Sunlight Lecuyer, Mathias; Spahn, Riley; Spiliopolous, Yannis ...
Proceedings of the 22nd ACM SIGSAC Conference on Computer and Communications Security,
10/2015
Conference Proceeding
We present Sunlight, a system that detects the causes of targeting phenomena on the web -- such as personalized advertisements, recommendations, or content -- at large scale and with solid ...statistical confidence. Today's web is growing increasingly complex and impenetrable as myriad of services collect, analyze, use, and exchange users' personal information. No one can tell who has what data, for what purposes they are using it, and how those uses affect the users. The few studies that exist reveal problematic effects -- such as discriminatory pricing and advertising -- but they are either too small-scale to generalize or lack formal assessments of confidence in the results, making them difficult to trust or interpret. Sunlight brings a principled and scalable methodology to personal data measurements by adapting well-established methods from statistics for the specific problem of targeting detection.
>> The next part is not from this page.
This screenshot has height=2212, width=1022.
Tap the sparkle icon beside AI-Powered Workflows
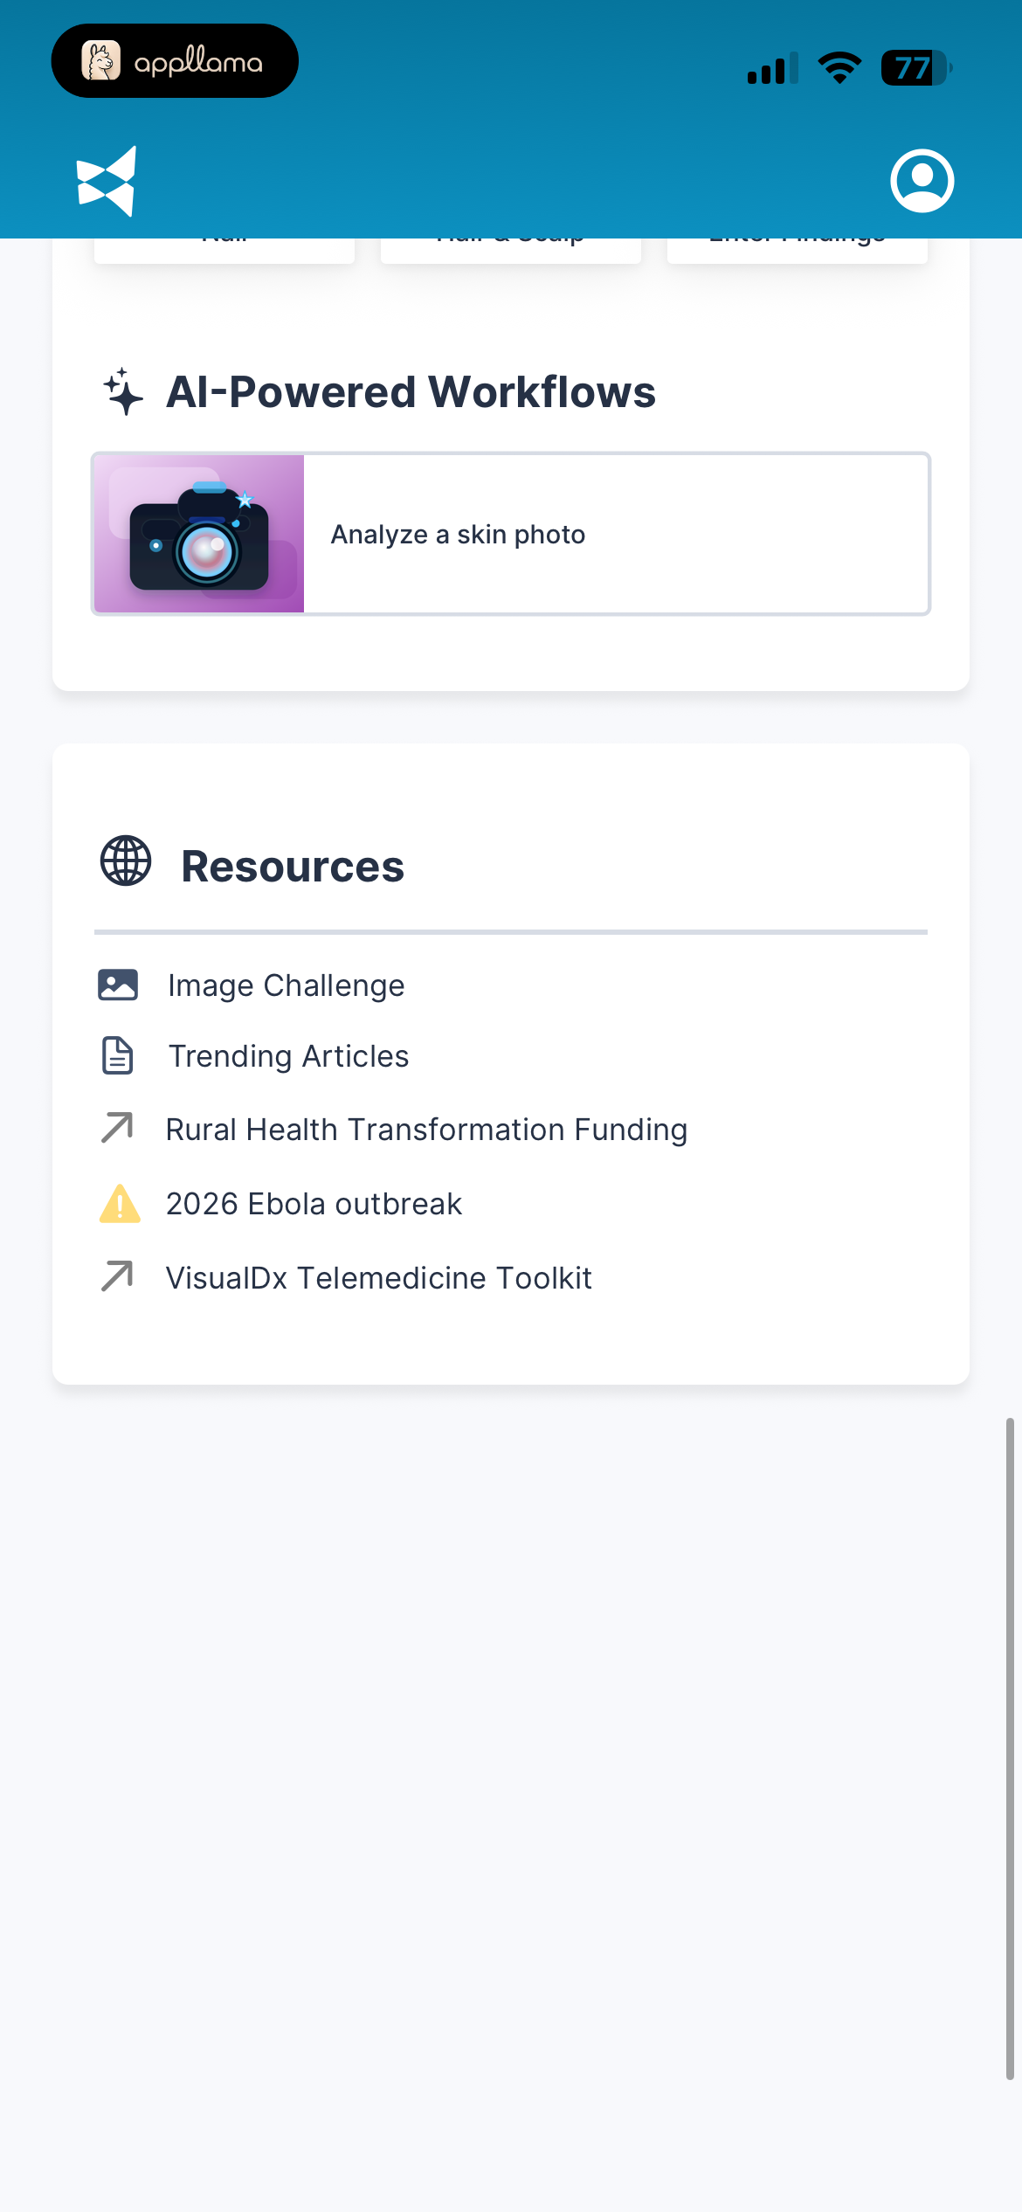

Our methodology formally separates different operations into four key phases: scalable hypothesis generation, interpretable hypothesis formation, statistical significance testing, and multiple testing correction. Each phase bears instantiations from multiple mechanisms from statistics, each making different assumptions and tradeoffs. Sunlight offers a modular design that allows exploration of this vast design space. We explore a portion of this space, thoroughly evaluating the tradeoffs both analytically and experimentally. Our exploration reveals subtle tensions between scalability and confidence. Sunlight's default functioning strikes a balance to provide the first system that can diagnose targeting at fine granularity, at scale, and with solid statistical justification of its results.
We showcase our system by running two measurement studies of targeting on the web, both the largest of their kind. Our studies -- about ad targeting in Gmail and on the web -- reveal statistically justifiable evidence that contradicts two Google statements regarding the lack of targeting on sensitive and prohibited topics.